Incorrect. See http://mxr.mozilla.org/firefox/search?string=thread

_csoo · on Dec 16, 2009

FWIW this is how Mibbit backend works - thousands of connections handled in a single thread.

You might as well not be running an OS and have Mibbit run straight on the hardware. All it's doing is handling network connections and some other data processing right? And don't look at me like I'm crazy, your OS is using valuable CPU time!

axod · on Dec 16, 2009

... which would be relevant if it was CPU bound.

j_baker · on Dec 16, 2009

The problem is that you're also preventing yourself from being able to take advantage of multiple cores. Of course, it would be nice if hardware would divide those tasks up between processors automatically. But then they'd be threads.

j_baker · on Dec 16, 2009

It's not so much that I disagree with him/her. In fact, I would love it if we could do away with memory sharing. It's just that it seems a bit utopian (especially the argument that the hardware should do it for you).

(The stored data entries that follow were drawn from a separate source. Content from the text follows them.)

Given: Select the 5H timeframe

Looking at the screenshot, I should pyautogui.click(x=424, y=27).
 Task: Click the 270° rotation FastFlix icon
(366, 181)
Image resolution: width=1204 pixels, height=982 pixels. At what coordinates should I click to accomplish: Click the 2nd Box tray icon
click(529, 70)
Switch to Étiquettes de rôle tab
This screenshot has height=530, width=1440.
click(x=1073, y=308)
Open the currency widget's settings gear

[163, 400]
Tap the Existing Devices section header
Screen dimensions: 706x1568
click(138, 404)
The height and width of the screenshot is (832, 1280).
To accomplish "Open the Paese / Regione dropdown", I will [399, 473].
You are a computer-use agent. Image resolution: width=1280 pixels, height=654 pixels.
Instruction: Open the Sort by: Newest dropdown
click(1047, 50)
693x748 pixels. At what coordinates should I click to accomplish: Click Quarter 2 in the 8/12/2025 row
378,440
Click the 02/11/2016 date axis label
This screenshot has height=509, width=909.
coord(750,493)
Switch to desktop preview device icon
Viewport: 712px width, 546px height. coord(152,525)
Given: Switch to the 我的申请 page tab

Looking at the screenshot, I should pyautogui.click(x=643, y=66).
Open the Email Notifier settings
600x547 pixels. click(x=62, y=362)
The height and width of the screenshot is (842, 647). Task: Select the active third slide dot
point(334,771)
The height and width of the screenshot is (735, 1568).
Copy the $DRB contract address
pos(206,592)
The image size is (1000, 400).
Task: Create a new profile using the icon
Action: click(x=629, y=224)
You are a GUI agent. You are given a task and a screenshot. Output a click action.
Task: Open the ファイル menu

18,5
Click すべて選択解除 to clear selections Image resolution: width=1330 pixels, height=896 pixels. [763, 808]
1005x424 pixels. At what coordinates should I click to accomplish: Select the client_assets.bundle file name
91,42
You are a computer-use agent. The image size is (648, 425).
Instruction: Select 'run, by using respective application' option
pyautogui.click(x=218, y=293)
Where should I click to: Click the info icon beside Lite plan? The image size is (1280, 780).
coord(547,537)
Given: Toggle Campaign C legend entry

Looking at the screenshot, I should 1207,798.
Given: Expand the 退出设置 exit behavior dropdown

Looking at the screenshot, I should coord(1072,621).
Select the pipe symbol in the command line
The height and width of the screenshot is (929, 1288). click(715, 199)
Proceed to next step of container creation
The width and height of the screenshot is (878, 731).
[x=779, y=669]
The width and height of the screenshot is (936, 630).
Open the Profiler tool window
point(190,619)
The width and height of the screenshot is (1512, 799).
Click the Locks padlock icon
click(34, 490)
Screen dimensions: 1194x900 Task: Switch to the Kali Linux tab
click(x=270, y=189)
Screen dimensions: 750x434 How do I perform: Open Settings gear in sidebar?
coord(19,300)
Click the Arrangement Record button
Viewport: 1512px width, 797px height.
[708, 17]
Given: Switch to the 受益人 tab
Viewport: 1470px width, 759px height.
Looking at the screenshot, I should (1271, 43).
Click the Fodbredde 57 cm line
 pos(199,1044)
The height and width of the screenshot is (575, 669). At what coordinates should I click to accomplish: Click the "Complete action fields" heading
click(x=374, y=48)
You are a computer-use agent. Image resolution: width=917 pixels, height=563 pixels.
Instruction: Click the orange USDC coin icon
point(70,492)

My understanding is that he/she wanted to have the hardware handle concurrency automatically. Unfortunately, I don't see any way to get around having software dealing with concurrency.

randallsquared · on Dec 16, 2009

I may be misunderstanding your question, but it seems as though your "server" could be written as a one-request server and then you'd just start another one to listen when a request came in. If starting a new process is too slow, use a pool. Some versions of Apache use this method. It's not a panacea, but it does provide a way you could use to avoid threaded code entirely.

andrew1 · on Dec 16, 2009

OK, but surely there are cases where it would be useful (I would argue necessary) to have a single process with multiple threads - when dealing with GUIs for example.

randallsquared · on Dec 16, 2009

No argument that there are cases where it's useful; I was just saying it's possible to avoid.

bioweek · on Dec 16, 2009

Sounds like a good idea. I'd upvote you but I can't seem to vote on comments for some reason. Too young, or new?

silentbicycle · on Dec 16, 2009

It looks like your karma isn't high enough.

bioweek · on Dec 16, 2009

How high do I need?

wglb · on Dec 16, 2009

Used to be 200, but might have gotten upped.

tsuraan · on Dec 16, 2009

It's around 200 for downvoting, but I think upvoting is a lot lower. Closer to 20, I think, but I've been able to upvote for a really long time.

dkersten · on Dec 17, 2009

And hardware can handle concurrency - you just need to switch to a dataflow language.